The 68-year-old freedom fighter is still enthusiastic, rushing to different educational institutions whenever invited to hold a lecture
From a distance, it looked like a classroom.
An elderly man with fat-rimmed glasses over his nose, was scribbling something on a white board hanging from a tree at Zainul Abedin park in Mymensingh city.
A group of people, some of them teenagers while others much older, sat under a tree listening to him.
There were some onlookers too, who passed them by and few would stand behind the crowd to satisfy their curiosity.
However, this was not a classroom – it was a lecture by Bimal Pal, a valiant freedom fighter, who has made it his mission to narrate stories of the Liberation War to the younger generation.
In 1971, Bimal was a 20-year-old man. He fought in the Telikhali battle of Haluaghat, which is still remembered amongst the greatest battles of war of 1971.
Even 48 years after liberating his country, the 68-year-old veteran still has vivid memories of the battles that he fought in Mymensingh.
"My storytelling journey began some five years ago. On June 9, 2014, I went to Bipin Park in the city to tell people about the sacrifices made by our citizens in 1971," Bimal told The Business Standard.
Momen, a local teenager, was his only companion in those days. The duo would go around the park recounting stories of the war. Soon, they became popular.
Subsequently, social organisation Chetona Shangsad came forward to support Bimal and managed a microphone and banner for him to continue his endeavours.
"The talks were formally inaugurated in the park by Ekramul Haque Titu, then mayor of Mymensingh municipality," Bimal said, adding that since the inauguration he has been holding talks every Friday and Saturday.
In the lectures, Bimal recalled the memories of the Telikhali battle. He spoke about how the freedom fighters killed over a hundred Pakistani soldiers and their accomplices.
He also narrated how the Mukti Bahini fought against and killed the military in Digharkanda and Sreebardi upazilas in Sherpur. He ended the lectures by recalling the war memories of Rangamati in Nalitabari.

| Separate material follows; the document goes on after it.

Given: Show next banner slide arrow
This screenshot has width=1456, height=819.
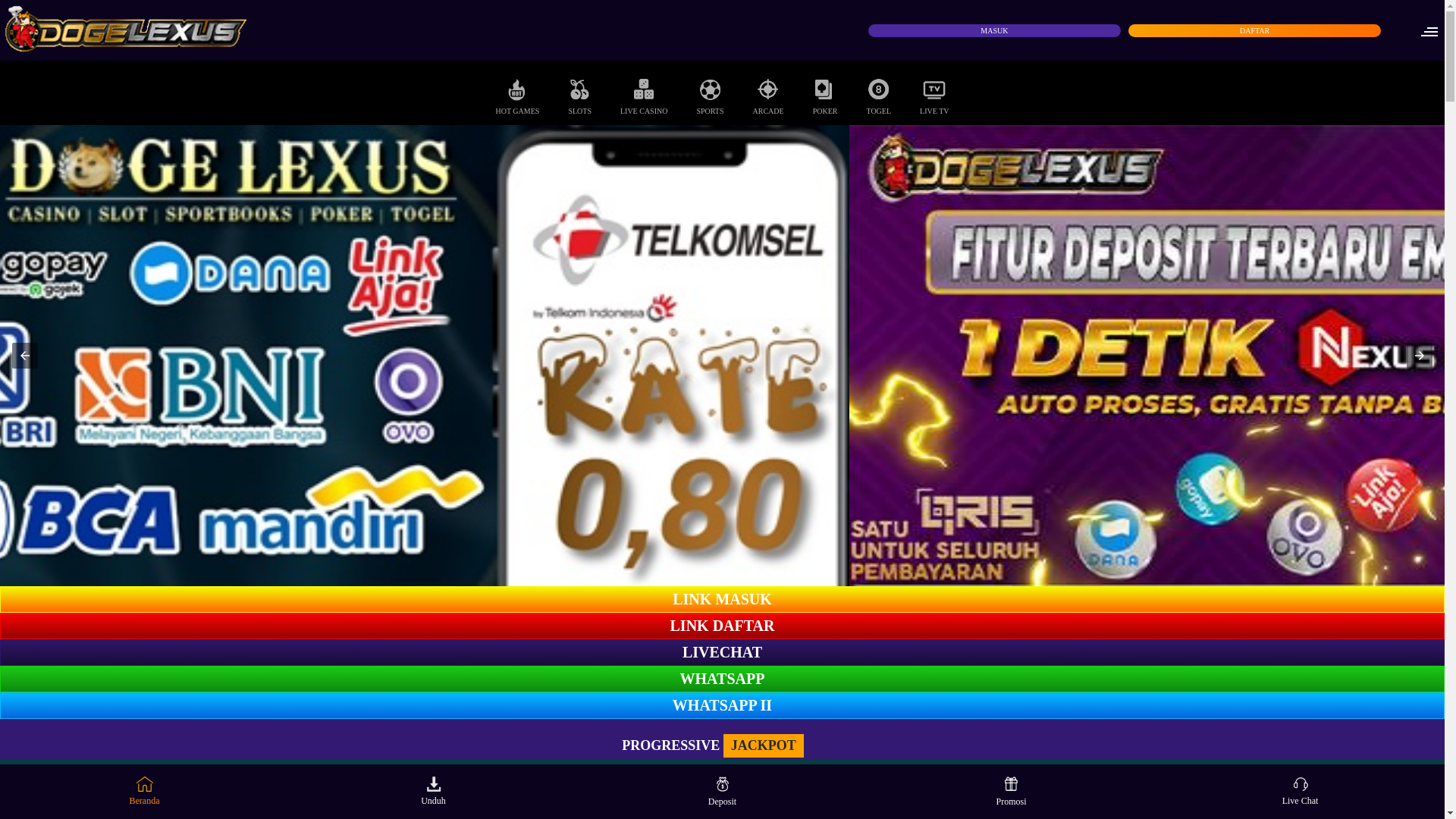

In the last five years, he has narrated his war stories to students of over 100 schools and at over 200 public gatherings.
Shamima Tu Sabah Mugdho, a tenth grader at Vidyamoyee Government Girls' High School in Mymensingh, said that she and her friends have learned a lot about the history of Liberation War from the stories of Bimal.
"Due to our academic stress, we do not get enough time to read books on the Liberation War. Nobody even tells us stories. Only Bimal Pal came to our school and told us about the war."
Shafiqul Islam Mintu, ward councillor of Mymensingh City Corporation, said, "I am a regular visitor at the Zainul Udyan. Several times, I saw Bimal Pal there, holding lectures in the open about our Liberation War. I have joined the lectures several times."
Although the 68-year-old freedom fighter has gown old and weak now, his enthusiasm is still the same. Bimal rushes to different educational institutions whenever he is invited to hold a lecture.
"Earlier, I could carry a white board and a marker pen, but not anymore," Bimal said.
He also narrated a story to The Business Standard.
"The freedom fighters were prepared to attack and capture all the bunkers in Telikhali, which were occupied by Pakistani forces. It was almost dawn. The freedom fighters, including Shamsul Haque and teenage freedom fighter Idris, opened fire on the opponents. The battle started. Both sides were exchanging fire. At one point, a bullet pierced through Shamsul's elbow and hit Idris's chest. Idris wanted to say something, but could not. He died on the spot," Bimal recalled.
In the three-hour-battle, 29 freedom fighters including Idris and another 56 members of Indian allied forces were killed. Additionally, all the Pakistani soldiers except one, and two platoons of their aides were also gunned down, Bimal said.
"Haluaghat was freed from the Pakistani occupation on that very day," he added.
Bimal penned his first book "Rajar Pahar Juddho" describing the history of the war in Sherpur's Sreebardi. The handwritten book could not be published, so he made photocopies of it and distributed them among all.
Subsequently he borrowed Tk3 lakh from Sonali Bank and published three children's books on the Liberation War – Telikhali Juddho, Ekattorer Gonohotta: Pakistani style, and Chhotoder Muktijuddho O Bangabandhur Golpo.
He has been paying off the debt with the honorarium he receives as a freedom fighter from the government.
Bimal lives at Muktijoddha Polli in Mymensingh city. He has a bakery in the city's Thanar Ghat area, run by his two sons.
The freedom fighter believes that the history of the War of Independence should be discussed in schools, colleges and universities.
"Telling the true history of our Liberation War to next generation has made my life meaningful."